December 05, 2007|Joseph Menn | Times Staff Writer

News Corp. on Tuesday agreed to buy Beliefnet, a popular website devoted to religious issues and social networking, adding to an Internet portfolio that includes such decidedly secular sites as MySpace.com and AskMen.com.

Unlike News Corp.'s other Internet properties, however, Beliefnet will be folded into the company's Fox Entertainment Group's digital arm.

That division, led by Dan Fawcett, is focused on using the Internet to promote and distribute Fox Entertainment's movies and television shows. MySpace and most of the company's other websites are part of a separate division, Fox Interactive Media, which includes News Corp.'s Internet properties.

Terms of the transaction weren't disclosed.

Fawcett said News Corp. would use its technology to broaden Beliefnet's appeal with video and other new functions. It also intends to use the website to promote two religious and spiritual-oriented book imprints -- Zondervan and HarperOne -- owned by News Corp.'s HarperCollins unit.

Another strong area of potential is cross-marketing opportunities between Beliefnet and Fox Faith, a year-old division within the Fox studio that targets the Christian audience with religious-themed movies. Although Fox Faith has had a mixed track record at the box office, several of its titles have sold well in DVD.

Fawcett said Beliefnet could also be used to cross-promote some shows on the National Geographic Channel, in which News Corp. holds a stake.

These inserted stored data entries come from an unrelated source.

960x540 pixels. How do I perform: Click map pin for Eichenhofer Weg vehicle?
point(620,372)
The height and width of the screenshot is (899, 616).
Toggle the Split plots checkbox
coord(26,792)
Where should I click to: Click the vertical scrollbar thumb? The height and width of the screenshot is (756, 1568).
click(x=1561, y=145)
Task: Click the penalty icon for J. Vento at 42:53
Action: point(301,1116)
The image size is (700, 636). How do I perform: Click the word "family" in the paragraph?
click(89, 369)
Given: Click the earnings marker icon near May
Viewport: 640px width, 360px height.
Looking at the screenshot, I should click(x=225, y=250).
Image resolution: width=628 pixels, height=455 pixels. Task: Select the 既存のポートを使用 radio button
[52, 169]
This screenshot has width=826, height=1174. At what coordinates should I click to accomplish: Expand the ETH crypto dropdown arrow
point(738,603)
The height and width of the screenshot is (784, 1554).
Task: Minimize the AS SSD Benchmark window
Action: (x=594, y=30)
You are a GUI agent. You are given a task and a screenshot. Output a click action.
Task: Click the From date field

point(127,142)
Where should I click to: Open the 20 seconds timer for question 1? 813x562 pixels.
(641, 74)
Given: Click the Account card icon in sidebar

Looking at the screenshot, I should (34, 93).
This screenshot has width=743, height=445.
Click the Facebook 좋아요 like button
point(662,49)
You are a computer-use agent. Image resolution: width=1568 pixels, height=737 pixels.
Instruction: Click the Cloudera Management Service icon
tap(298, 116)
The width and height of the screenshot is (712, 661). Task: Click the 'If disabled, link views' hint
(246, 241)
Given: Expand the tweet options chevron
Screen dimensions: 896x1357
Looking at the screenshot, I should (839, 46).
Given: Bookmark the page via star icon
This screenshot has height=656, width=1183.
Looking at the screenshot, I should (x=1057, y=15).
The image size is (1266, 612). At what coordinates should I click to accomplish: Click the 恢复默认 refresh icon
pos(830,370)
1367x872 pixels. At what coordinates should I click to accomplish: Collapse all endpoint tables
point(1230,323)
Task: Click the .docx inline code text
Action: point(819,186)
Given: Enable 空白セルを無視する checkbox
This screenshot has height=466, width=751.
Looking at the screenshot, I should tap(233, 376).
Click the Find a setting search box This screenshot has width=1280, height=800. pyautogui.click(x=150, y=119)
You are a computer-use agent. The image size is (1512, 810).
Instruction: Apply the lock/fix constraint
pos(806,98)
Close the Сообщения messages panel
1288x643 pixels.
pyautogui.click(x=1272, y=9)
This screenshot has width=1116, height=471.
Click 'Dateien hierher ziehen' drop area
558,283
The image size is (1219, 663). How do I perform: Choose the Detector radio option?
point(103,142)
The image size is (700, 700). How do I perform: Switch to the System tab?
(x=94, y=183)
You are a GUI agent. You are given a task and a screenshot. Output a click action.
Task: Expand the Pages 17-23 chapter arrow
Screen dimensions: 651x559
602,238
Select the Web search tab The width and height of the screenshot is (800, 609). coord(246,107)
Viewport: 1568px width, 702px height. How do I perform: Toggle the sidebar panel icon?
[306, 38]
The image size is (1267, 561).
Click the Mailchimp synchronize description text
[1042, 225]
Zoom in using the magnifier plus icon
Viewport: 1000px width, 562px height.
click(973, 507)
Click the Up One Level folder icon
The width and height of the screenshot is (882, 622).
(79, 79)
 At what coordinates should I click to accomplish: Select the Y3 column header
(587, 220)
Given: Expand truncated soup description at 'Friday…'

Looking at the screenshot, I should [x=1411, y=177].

New York-based Beliefnet has 55 employees, about a third of them in editorial jobs, said co-founder Steven Waldman.

Dependent on advertising and not affiliated with any denomination, it has won several awards for its content, including the 2007 National Magazine Award for general excellence online.

Waldman said the operation earned a profit in some months.

Beliefnet had 2.8 million unique visitors in October, down 12% from a year earlier, according to the Internet measuring service ComScore Media Metrix.